项目摘要 该项目的目的是建立人类先天免疫反应的数学模型 病原体影响病毒A（IAV）。为了确保成功复制，病毒病原体必须简单地劫持 在逃避或禁用先天细胞防御的同时，宿主细胞机械的几个组件。这 宿主遗传背景以及随后的病毒和宿主信号传导相互作用决定疾病严重程度 从无症状到死亡率。在一般多样化的鼠模型中对IAV的最新研究证实了关键 基因型在宿主反应和结果中的作用。分子靶标以及参与IAV的关键蛋白 可以热剥削发病机理以减弱或预防疾病。那就是我们构建的模型 驱动可用于建模遗传作用的早期先天IAV反应的分子网络。我们的 实验系统是人类肺上皮，这是IAV的防御和目标的第一线。 目的1。遗传预测来自人类上皮IAV的基因调节网络（GRN） 回复。 GRN描述了通过转录因子（TFS）对基因表达的控制。我们表明了这一点 与RNA-Seq集成ATAC-SEQ可提高GRN精度。在我们的 异质性肺组织模型，我们提出了IAV感染的SCRNA-SEQ和SCATAC-SEQ测量 IFNβ刺激时间课程。我们小组最近发现了IAV蛋白NS1的新机制 驱动与启动子无关的转录“读取”，并改变3D-染色质体系结构。
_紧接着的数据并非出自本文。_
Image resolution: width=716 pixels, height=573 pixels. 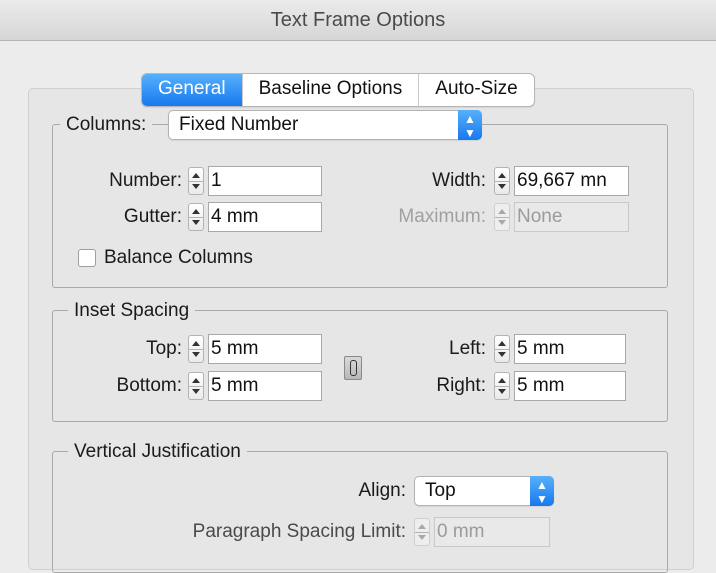 What do you see at coordinates (192, 90) in the screenshot?
I see `tab-general: General` at bounding box center [192, 90].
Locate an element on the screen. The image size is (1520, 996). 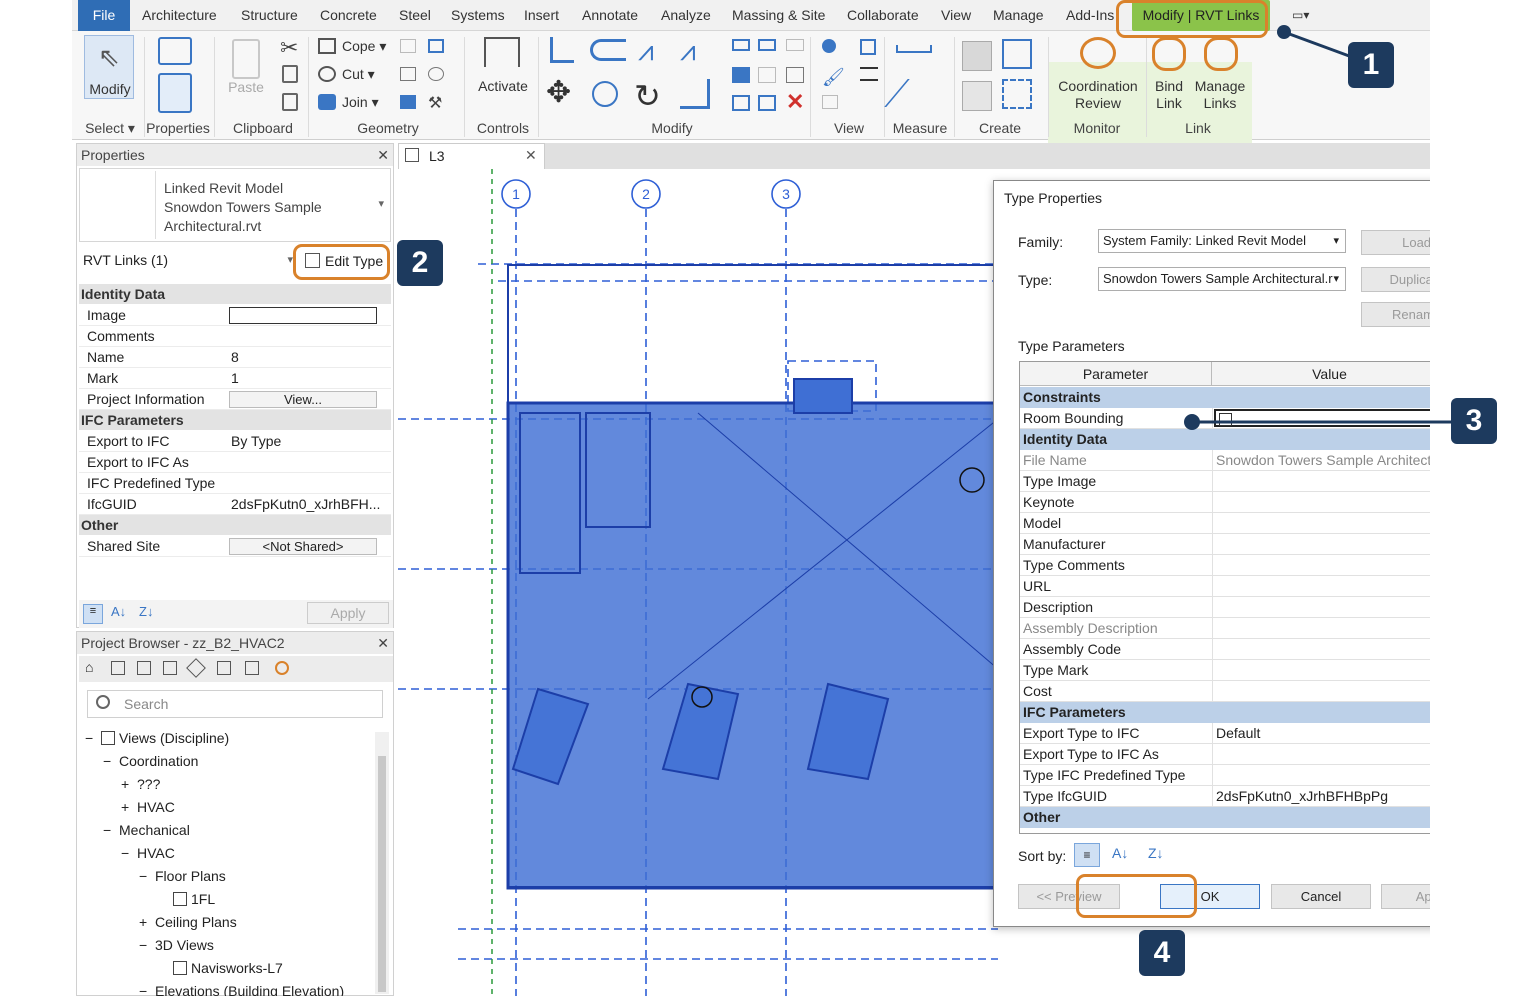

那，是 建模，我们还测量了基因组转录计划和启动子捕获HI-C。实验 测试和GRN改进，我们将使用在DNA序列和表观遗传数据上训练的深学习模型 提供能够为数千种人类基因型的动态GRN模拟的输入。我们将确定 遗传风险基因座和分子机制跨个体基因表达反应的驱动差异。 目标2。建模蛋白质 - 蛋白质相互作用（PPI）和驱动先天的细胞信号网络 对IAV的免疫反应。我们开发了突变的影响，每个影响都编码标记标记的病毒蛋白， 同时在体内维持病毒。我们将使用突变体IAV绘制人肺上皮中的宿主病毒PPI 细胞和小鼠肺在体内。与潜水员的OMIC数据集集成，我们将构建一个分子网络 通过细胞信号通路将病毒宿主PPI连接到IAV依赖性TF的模型。我们将测试 途径重建，并具有上毒映射。 两个目标的完成将导致跨越病毒宿主PPI的GRN和细胞信号传导，以控制TF 先天性免疫细胞类型中的基因表达。我们的实验计算设计广泛适用。 该模型及其对其他细胞的未来适应将有助于确定遗传和分子机制 驱动潜水员的人类IAV反应和IAV治疗探索的网络漏洞。

项目成果

Elevated CD153 Expression on Aged T Follicular Helper Cells is Vital for B cell Responses.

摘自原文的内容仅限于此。